Questions:
1/ In the news report on fighting in eastern Congo, rewrite the paragraph beginning "This was the first fighting at the front line" more briefly, keeping its main facts.
2/ Reproduce the passage of the Congo fighting report between "The M23 rebel group routed" and "have been rocky.", inclusive.

Updated

Nyenzi Kahuze's friends gave him a fetish they said would make him bulletproof in the battle against the M23 rebel group in eastern Congo. Now he lies with a gunshot wound to the head, begging to be treated by aid workers.

Groaning as he feebly tried to brush flies from his face, Kahuze said he and others from the Mai Mai militia also had been armed for battle by the Congolese army.

"The army gave us weapons and our mission was to destabilize the M23 rebels here at Kanyarucinya," he told The Associated Press.

Saturday's fighting broke a six-week lull in violence along the front line that separates the M23 and the government army in eastern Congo, a volatile region that is home to a myriad of armed groups who terrorize civilians.

The M23 rebel group routed the government army and swept past U.N. peacekeepers last November to briefly occupy the city of Goma, one of the country's biggest. The rebels are currently in peace talks with the government, though negotiations have been rocky.

The renewed violence raises the specter of a further deterioration in the area, and also prompts questions about alliances between armed groups and the government and who is really fighting whom.

M23 spokesman Kabasha Amani said his fighters were attacked Saturday by the Congolese army and the FDLR, Rwandan Hutu forces whose men include some who took part in the 1994 Rwandan genocide. In a report leaked last weekend, U.N. experts on the Congo said some units of the government army have been collaborating with the FDLR.

However, Army spokesman Col. Olivier Hamuli denied that it had been involved in the fighting, which he said had been between M23 rebels and the Mai Mai militia, an account backed by Kahuze, the wounded fighter. The Mai Mai militias take their name from the Swahili word for water, which some combatants believe can protect them from bullets.

The firefight took place only 200 meters (yards) from a United Nations peacekeepers' checkpoint, a neutral zone between the army and the M23.

A civilian from Kanyarucinya, Jean Marie Kerenda, told AP he had seen armed men in civilian clothes, some armed with Kalashnikovs and some with machetes, hiding behind his house early Saturday morning.

"I saw them rush at two M23 cadres and kill them with machetes, and then the shooting started," he said.

This was the first fighting at the front line between the M23 rebels and the government forces in six weeks, and it remains unclear what purpose the attack might have served. Rebel and government teams both returned to peace negotiations in Uganda in June. U.N. Secretary-General Ban Ki-moon reported late last month that most of the items on the agenda have yet to be fully discussed.

"We're in peace negotiations in Kampala, but the government is preparing an offensive," M23's military spokesman, Vianney Kazarama said. "This attack was to probe our positions."

Kahuze, the wounded Mai Mai fighter, had his head stitched by a rebel doctor from the enemy armed group and was given a painkiller.

The Red Cross, though, was only allowed to intervene and treat him after a phone call was made to an M23 spokesman. Now a prisoner of war, M23 said Kahuze would be taken to a hospital in their zone.

"I'm just a civilian from Goma," he says. "I was tricked into this by my friends."

Records shown:
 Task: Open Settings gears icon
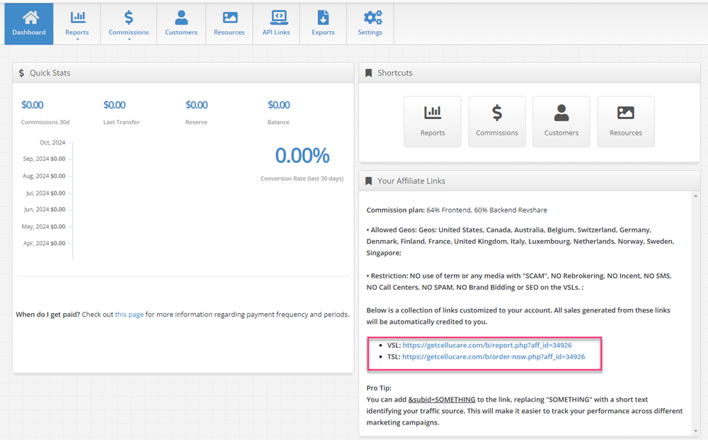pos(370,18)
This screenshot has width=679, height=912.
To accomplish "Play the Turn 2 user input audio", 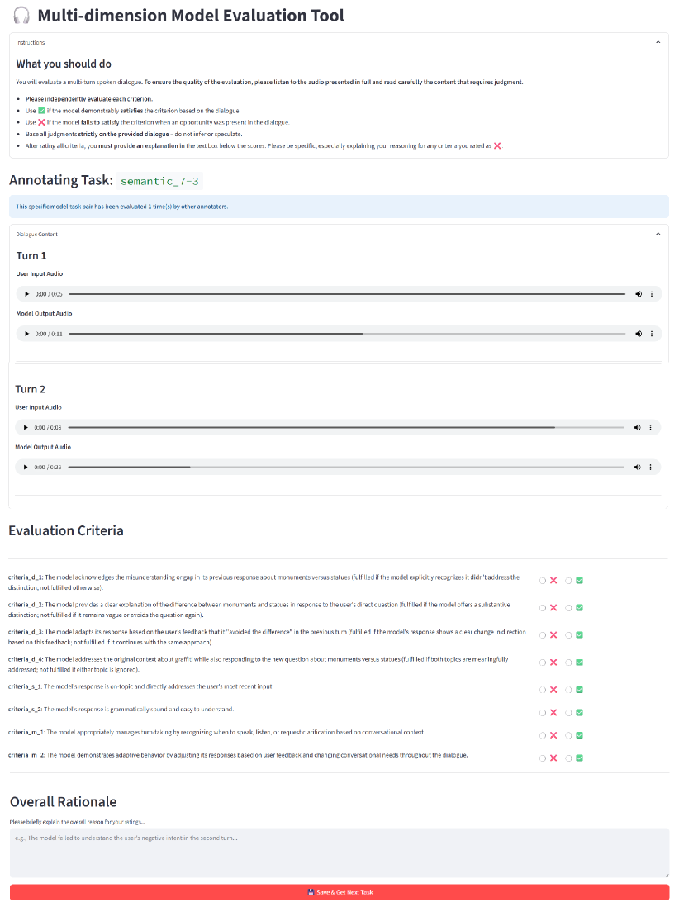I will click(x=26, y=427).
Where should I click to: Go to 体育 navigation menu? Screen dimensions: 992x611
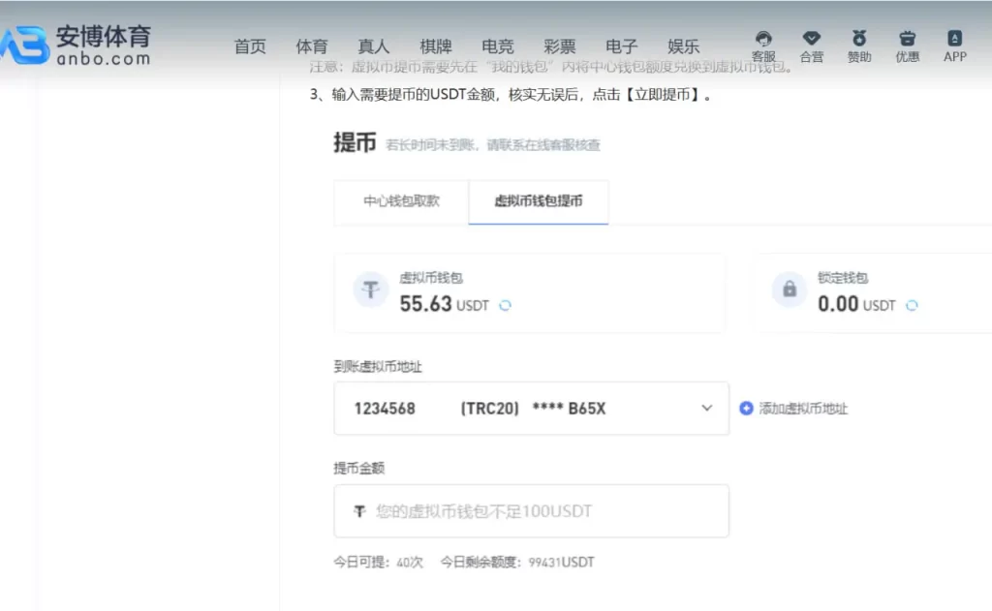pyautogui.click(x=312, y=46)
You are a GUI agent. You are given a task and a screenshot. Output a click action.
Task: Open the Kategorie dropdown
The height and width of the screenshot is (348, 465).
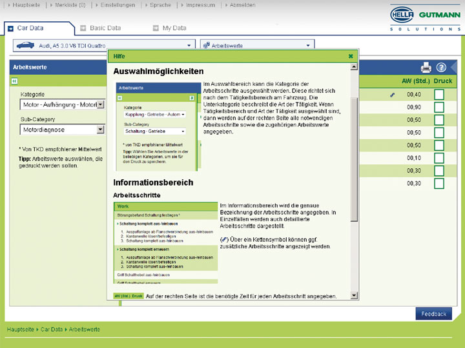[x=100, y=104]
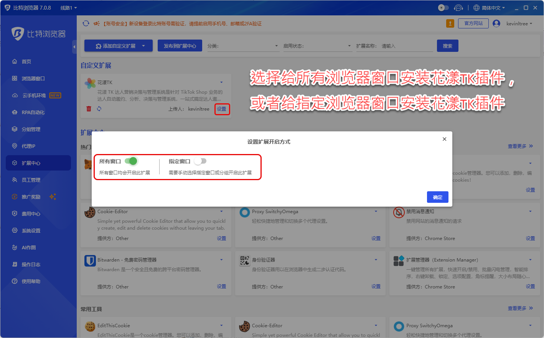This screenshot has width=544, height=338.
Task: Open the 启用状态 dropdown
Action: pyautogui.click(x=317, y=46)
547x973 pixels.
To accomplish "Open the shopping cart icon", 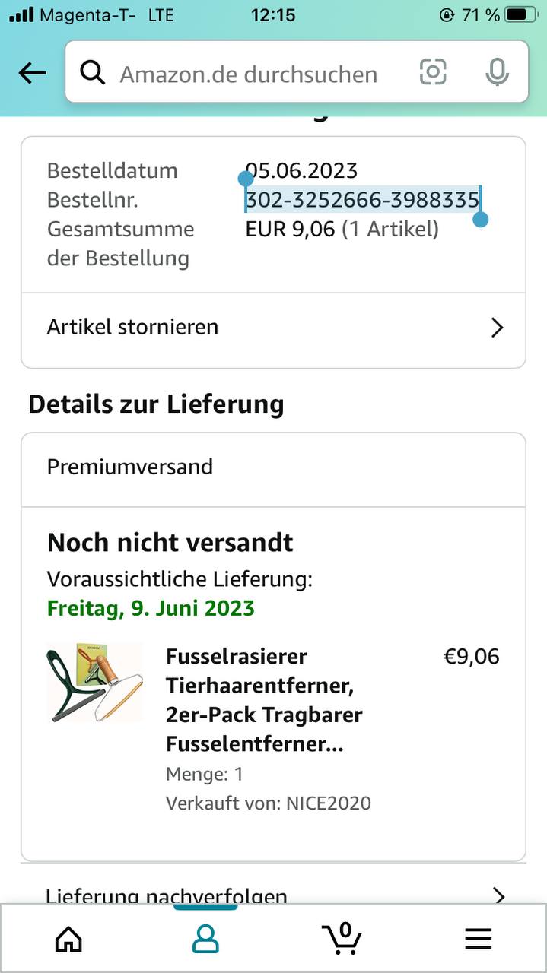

Answer set:
1/ It was the first front-line fighting between the M23 rebels and government forces in six weeks, and its purpose is unclear. Both sides returned to peace talks in Uganda in June, but U.N. Secretary-General Ban Ki-moon reported late last month that most agenda items have yet to be fully discussed.

2/
The M23 rebel group routed the government army and swept past U.N. peacekeepers last November to briefly occupy the city of Goma, one of the country's biggest. The rebels are currently in peace talks with the government, though negotiations have been rocky.